When blacks moved North , initially Democrats were not attractive. Woodrow Wilson was a racist and also a misogynist regarding women's rights.
Eventually, however, the Democrat Party's traditional focus on urban ethnic politics would show results. Northern Democrats viewed blacks as just another group to bring into the Party. The New Deal combination of federal government assistance to the poor and traditional urban Democrat paternalism attracted blacks to the party.
The founders of the Republican Party had understood that unchecked government power, whether excercised blatantly by a slave state or more subtly by a sociatlist bureaucracy, is the worst threat to constitutional rights; they knew that protecting constitutional rights is the foremost free market policy. Radical Republicans would have known that no good would come from tearing the Republican legacy in half.
Even today, the legacy of Lyndon Johnson's Great Society mislead most poeple into thinking that to oppose a socialist welfare state is to oppose the Constitution. Too many Republicans, because they have never thought through what a "right" is, find themselves unable to counter Democrat charges that the Party is against the right to this or that or just about any noble-sounding sentiment. Because they had a thorough understanding of the Constitution, the Republicans of the 1860's were impervious to such clever manipulations.

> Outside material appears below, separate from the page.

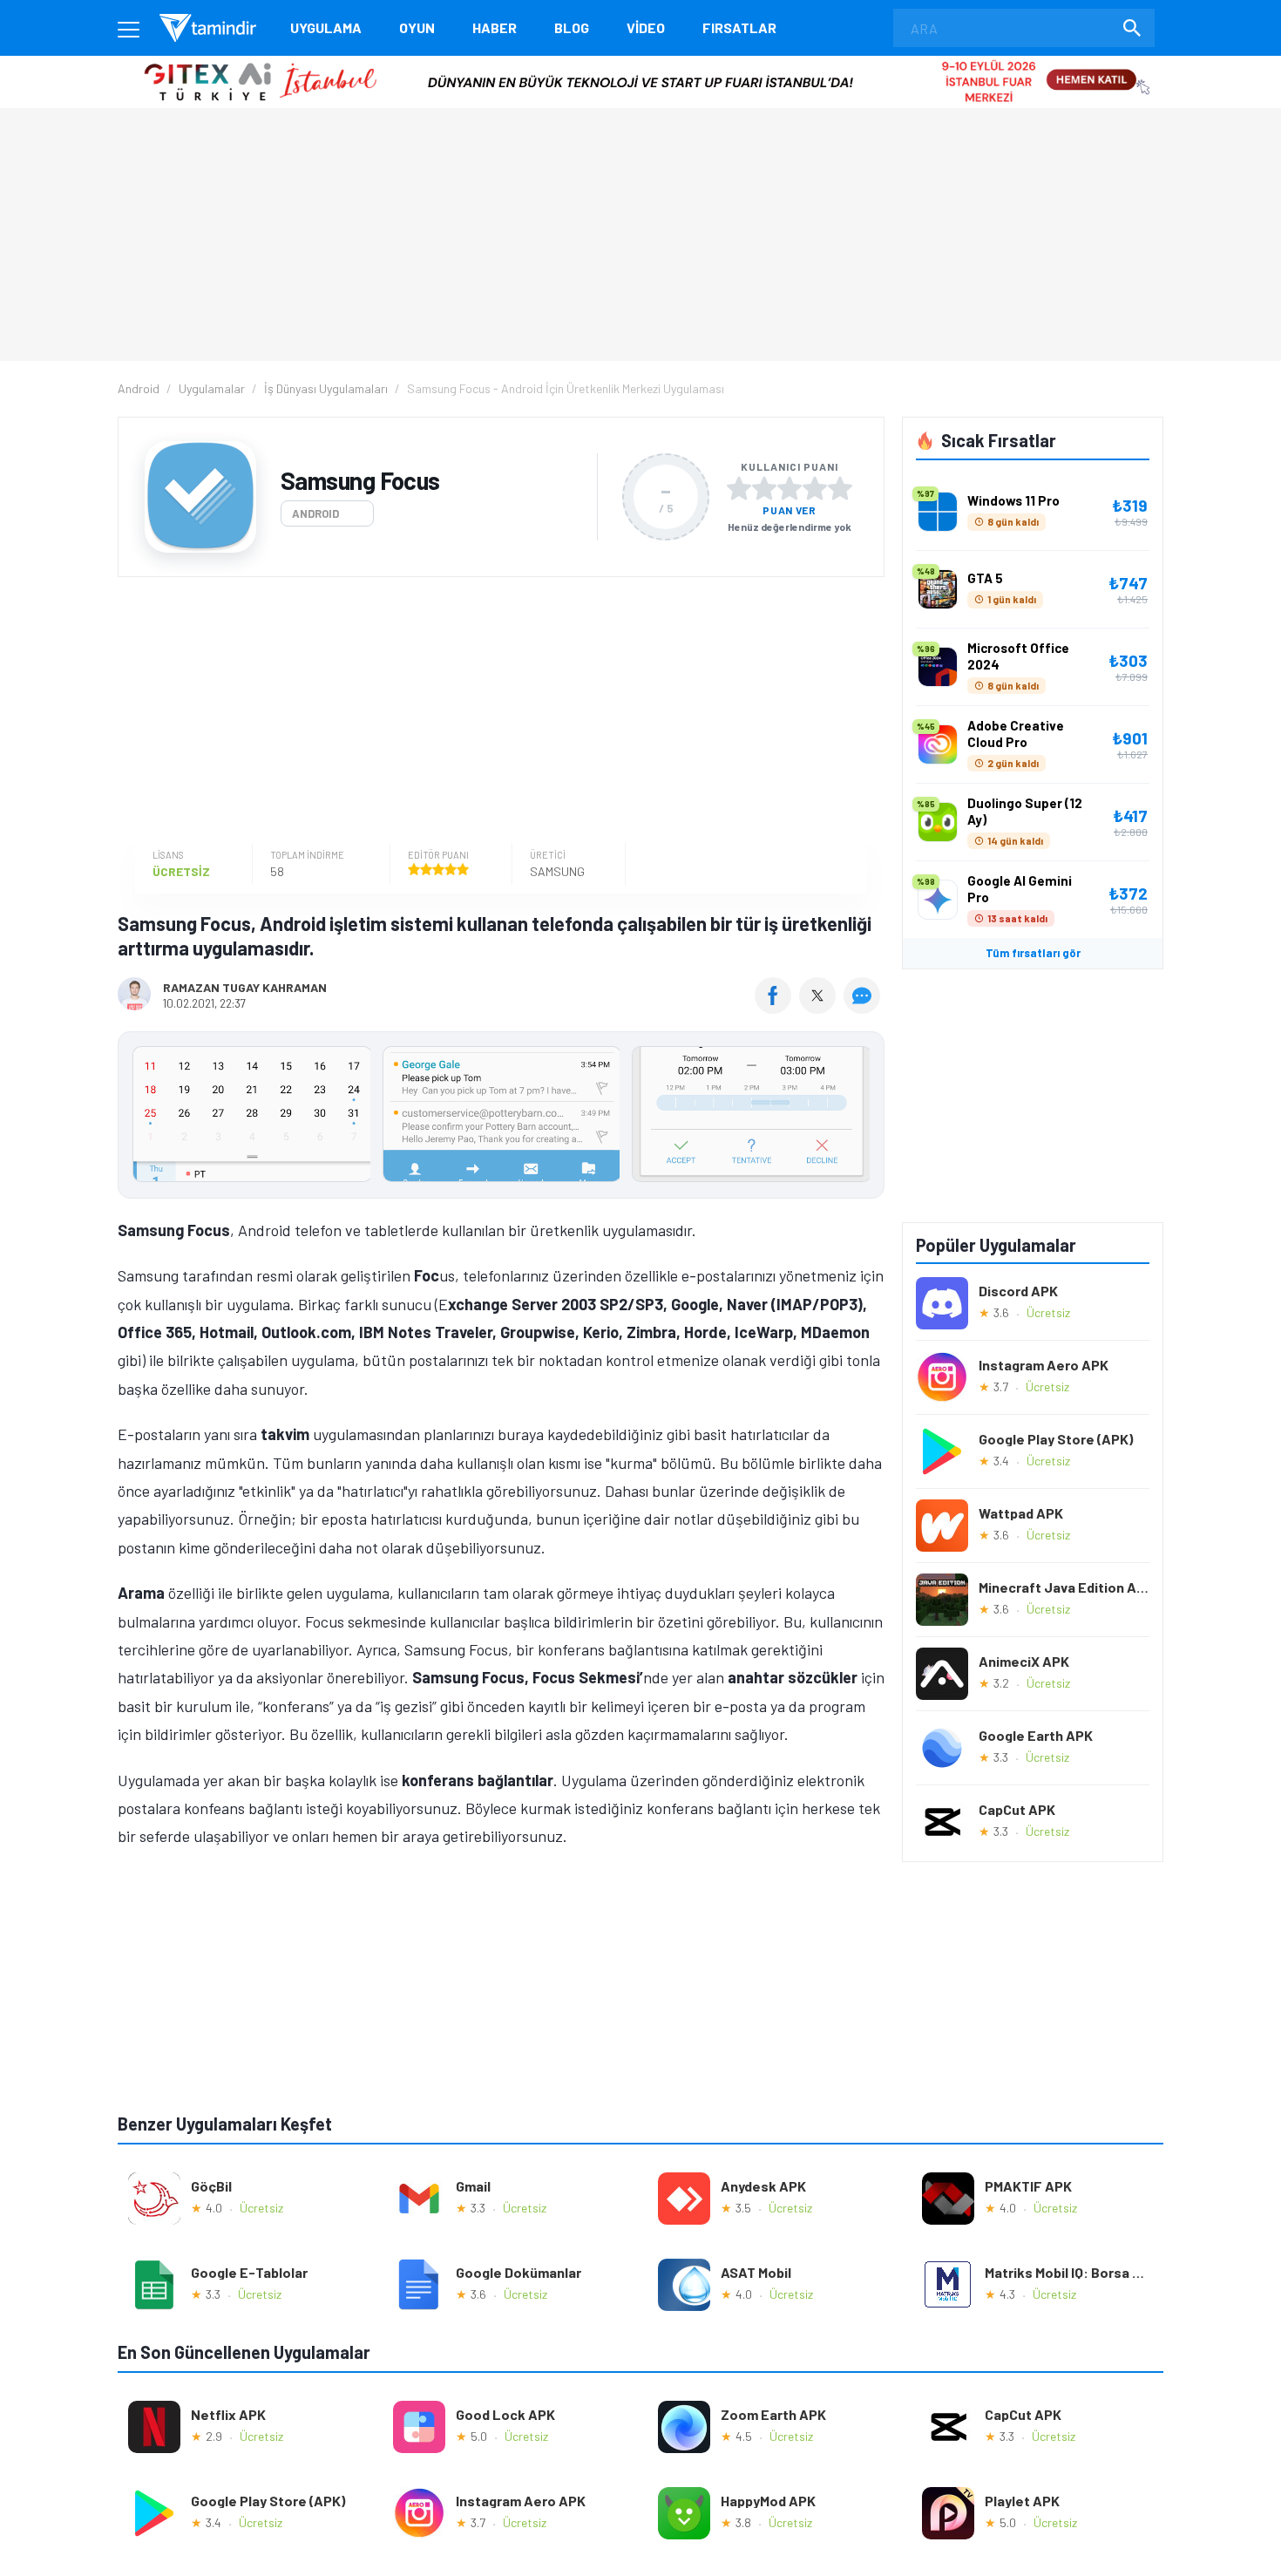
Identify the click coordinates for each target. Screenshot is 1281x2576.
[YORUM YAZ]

The New Deal lay the foundation for the dominant ideology in this country: the notion that most problems can be solved by enabling government employees to excercise more power over other people. Republicans find them outmaneurvered continually because few understand that for most Democrats the accumulation of power by government over individuals is not a means to some end, but the end in itself.

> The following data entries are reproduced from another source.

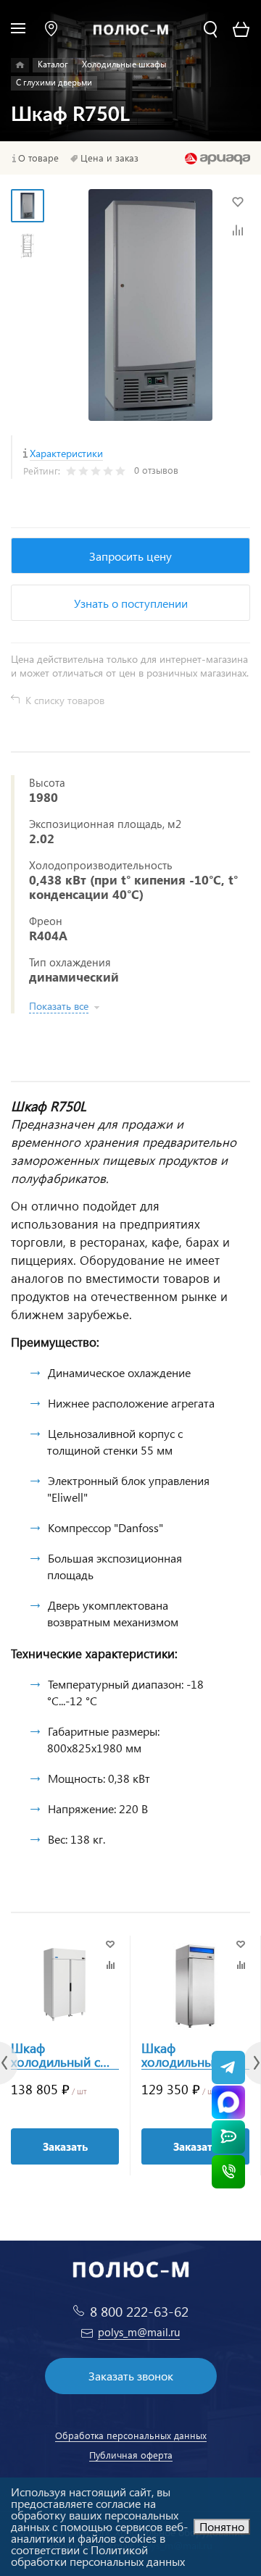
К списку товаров (64, 700)
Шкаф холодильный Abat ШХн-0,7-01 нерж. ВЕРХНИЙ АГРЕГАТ (191, 2055)
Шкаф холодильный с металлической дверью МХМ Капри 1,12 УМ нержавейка (55, 2055)
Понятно (221, 2526)
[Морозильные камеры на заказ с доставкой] (20, 65)
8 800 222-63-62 (139, 2311)
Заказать (65, 2146)
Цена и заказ (109, 158)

Vigrous enforcement of constitutional rights and a promotion of a free market society are the arguments that today's Republicans need to make. Otherwise, they are on the defenseive and always charged with racism and not caring about the poor.

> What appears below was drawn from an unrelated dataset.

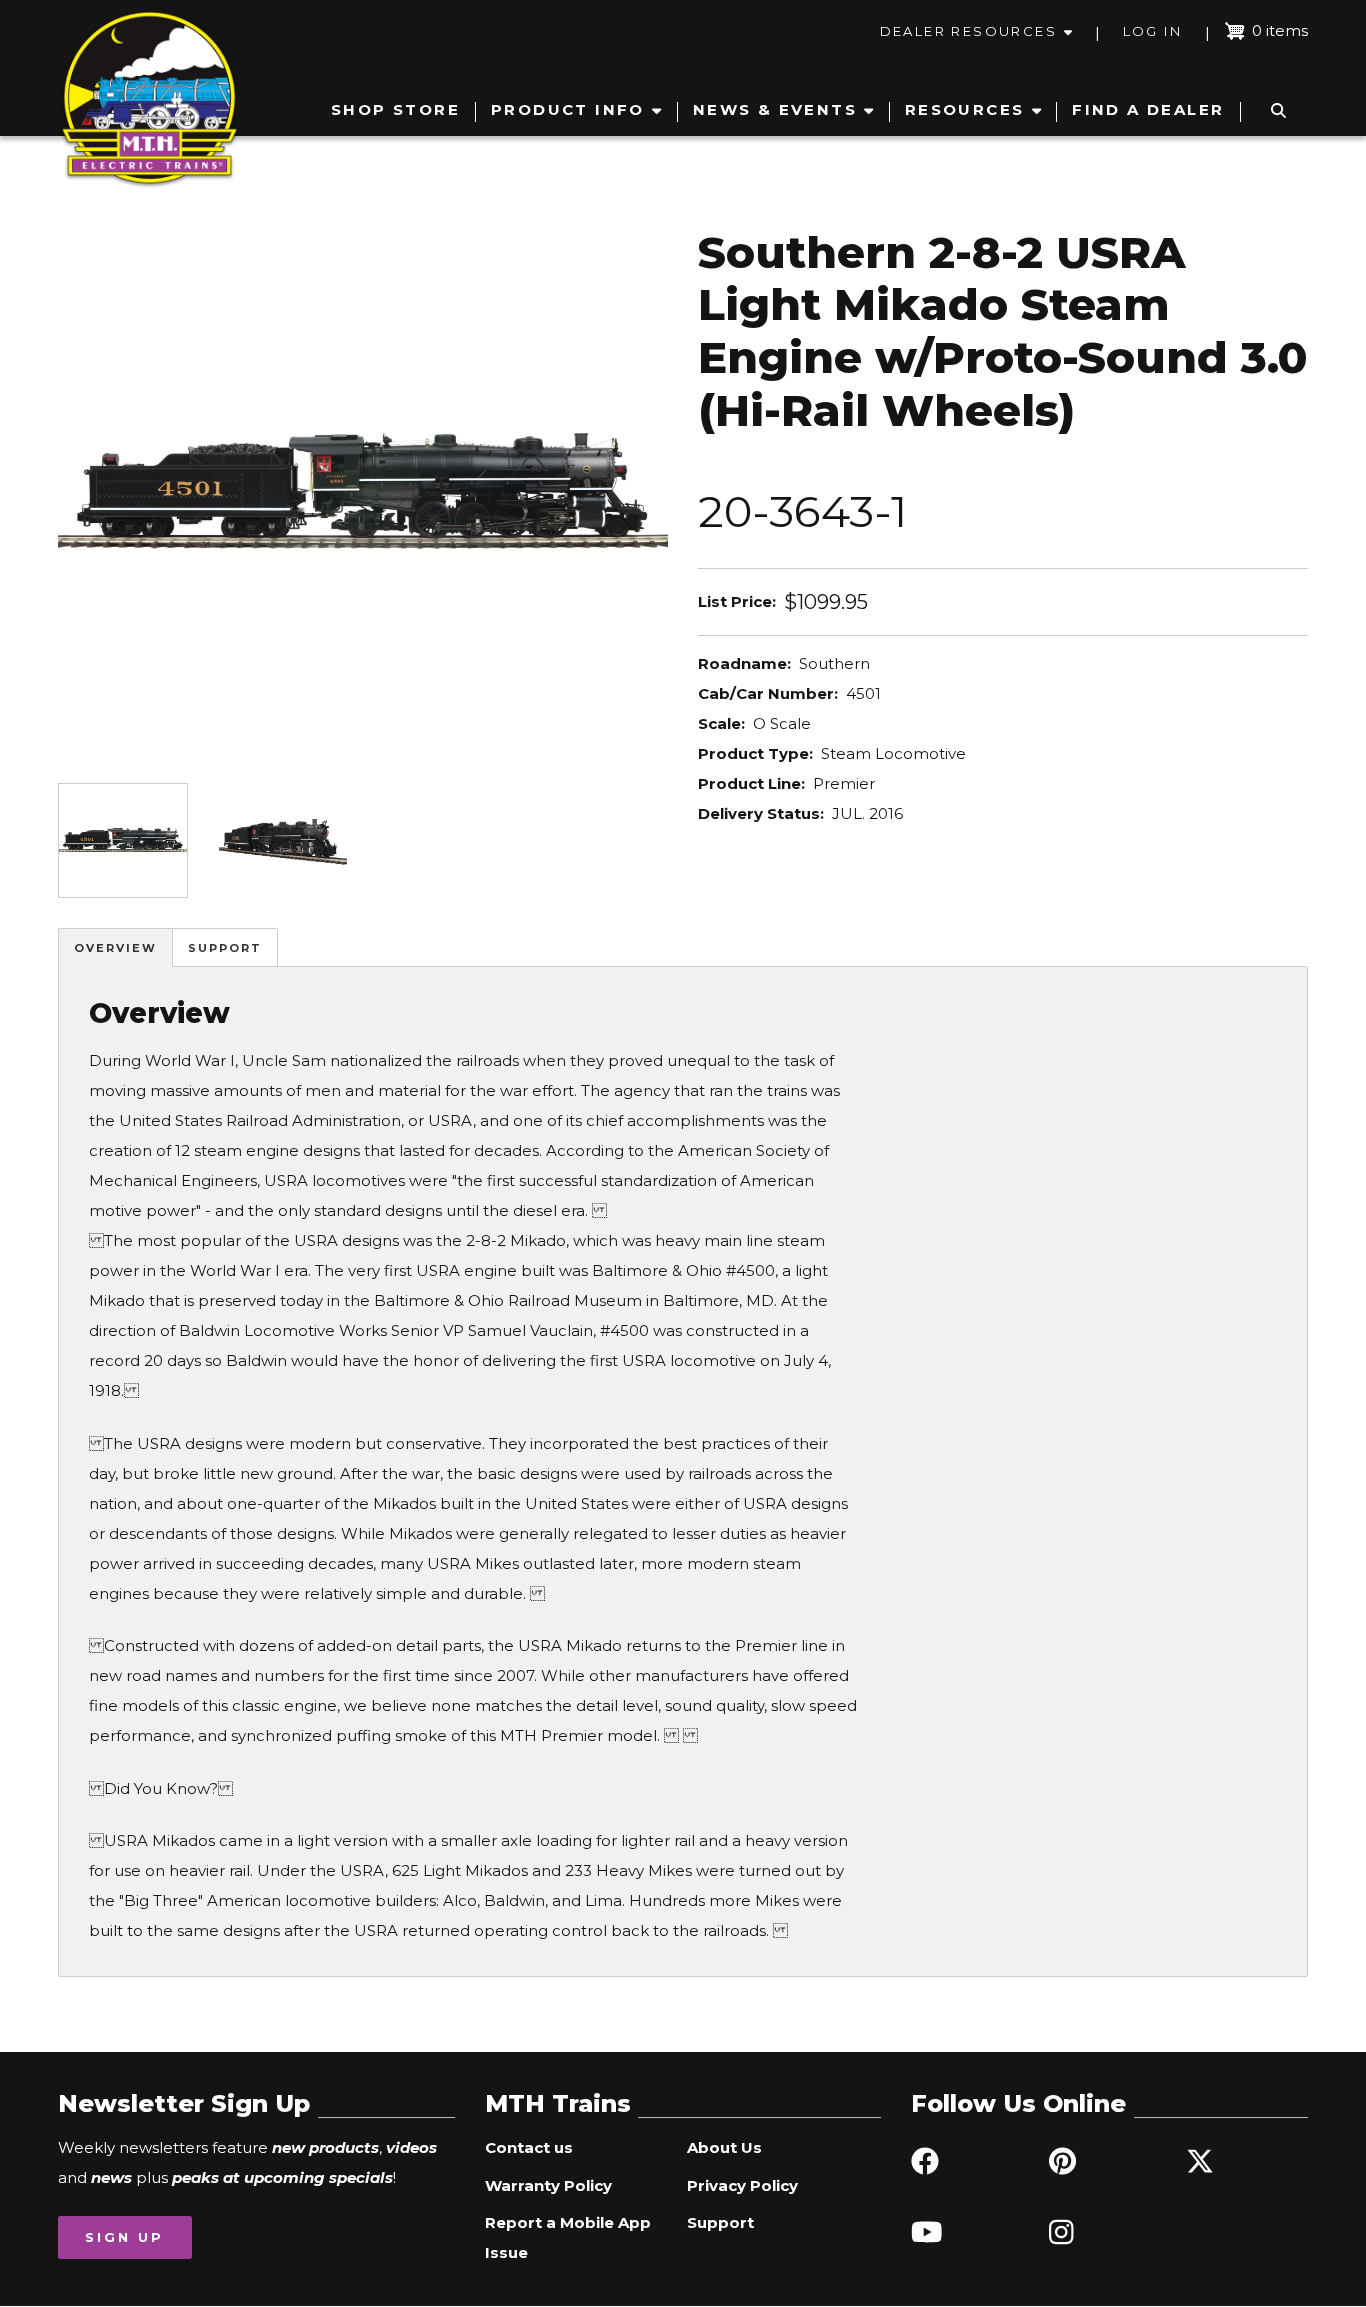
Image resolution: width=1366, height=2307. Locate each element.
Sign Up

The message that Republicans must have in order to win is the one that Ronald Reagan gave when he accepted his second presidential nomiation. He explained the difference between Democrats and Republicans in a way that cannot be improved upon: "Two visions of the future, two fundamentallly different ways of government - their government of pessimism, fear and limits or ours of hope, confidence and growth. Their government sees people only as members of groups. Ours see all the people of American as individuals. Theirs live in the past seeking to apply the old failed policies to an era that has passed them by. Ours learn from the past and strive to change by boldly charting a new course for the future."
In 1878, a Republican, Senator A.A. Sargent from California, at the request of Susan B. Anthony, a Republican, introduced the women's suffrage amendment to the U.S. Congress. The 19th Amendment, giving the women the right to vote, finally passed the House and Senate in 1919 when the Republican Party regained control of Congress. The amendment had been defeated four times by a Democrat controlled Senate.
The Republican Party was founded to abolish slavery and to protect the rights of individuals.
The Party has always been the group that wants to preserve the constitution and maintain our founding principles.
Too many Republicans do not know their history and do not know how to answer the attacks made on them by the liberal media and the Democrats. The Republican Party is the Party of freedom. We must have pride in our history and in the principles we must continue to endorse and work towards.